La teoria degli opposti estremismi
Come si diceva, di fronte a questa ondata di «e allora?» non si può non riandare con la memoria alla cosiddetta teoria degli opposti estremismi che prese vita, e prosperò, va pur detto, negli Anni 70 del secolo scorso (ma qualcuno ne fa risalire gli albori addirittura ai tardi Anni 40, quando il centro politico cattolico, ovvero la Democrazia Cristiana di De Gasperi, si guardò bene dal proporre l’espulsione dal sistema dei partiti estremi, il Msi a destra, il Pci a sinistra, per agitarne continuamente lo spettro e guadagnare così crescente consenso tra i moderati), nel clima di violenza politica, e poi di terrorismo che caratterizzò purtroppo la vita, non solo politica, del nostro Paese. Utilizzato ufficialmente per la prima volta nel 1970 dal prefetto di Milano, Libero Mazza, in una informativa sul montante clima di violenza politica in città, fomentato appunto dalle forze extraparlamentari di sinistra e di destra (per Mazza, per la verità, più di sinistra), il termine – che la sinistra osteggiò sempre con forza, anche contrapponendogli quello di “strategia della tensione”, cioè la strategia adottata dalla destra per fomentare la violenza di piazza e promuovere così una svolta autoritaria da parte dello Stato – conobbe uno straordinario successo grazie al blocco delle forze centriste e moderate (il cosiddetto pentapartito, guidato dalla Dc e composto da repubblicani, socialisti, liberali e socialdemocratici) che ne fecero a lungo un cavallo di battaglia per indicare agli italiani il principale nemico della stabilità e delle istituzioni. In una parola, dello status democratico italiano. All’epoca non si usava la formula dello “e allora”, ma il concetto era lo stesso.

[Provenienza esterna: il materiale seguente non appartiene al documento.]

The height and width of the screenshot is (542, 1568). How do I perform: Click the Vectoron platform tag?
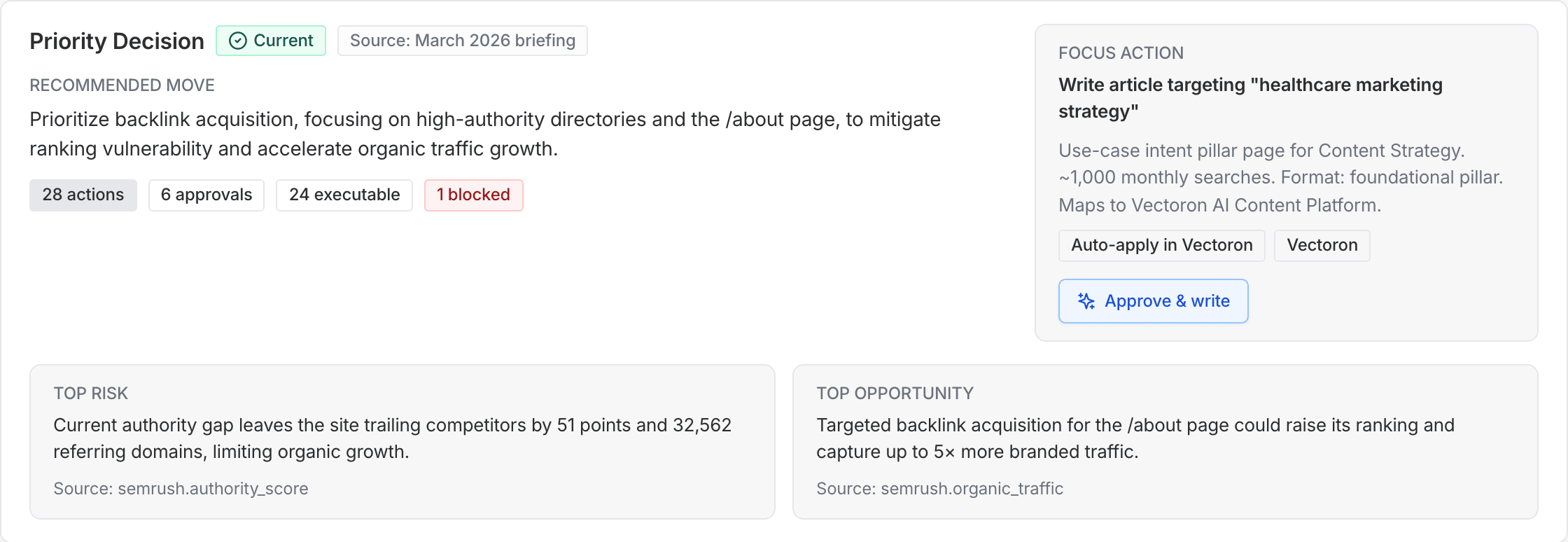click(1322, 245)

Salvini se la prende con i fascisti e con la Lamorgese
Additare i misfatti e i pericoli provenienti da destra e sinistra equivaleva automaticamente ad assumere un profilo rassicurante e affidabile. Un po’ come cerca di fare Matteo Salvini quando si dichiara antifascista, anticomunista e anti-estremista, affermando di voler condannare tutti gli atti di violenza, da qualunque parte provengano. Come nel caso di Roma, dove il leader leghista se la prende con i fascisti che hanno messo a ferro e fuoco la città, ma anche con la ministra Lamorgese che non ha saputo gestire, per incapacità o convenienza, la vicenda. Tradotto: “e allora la Lamorgese?”.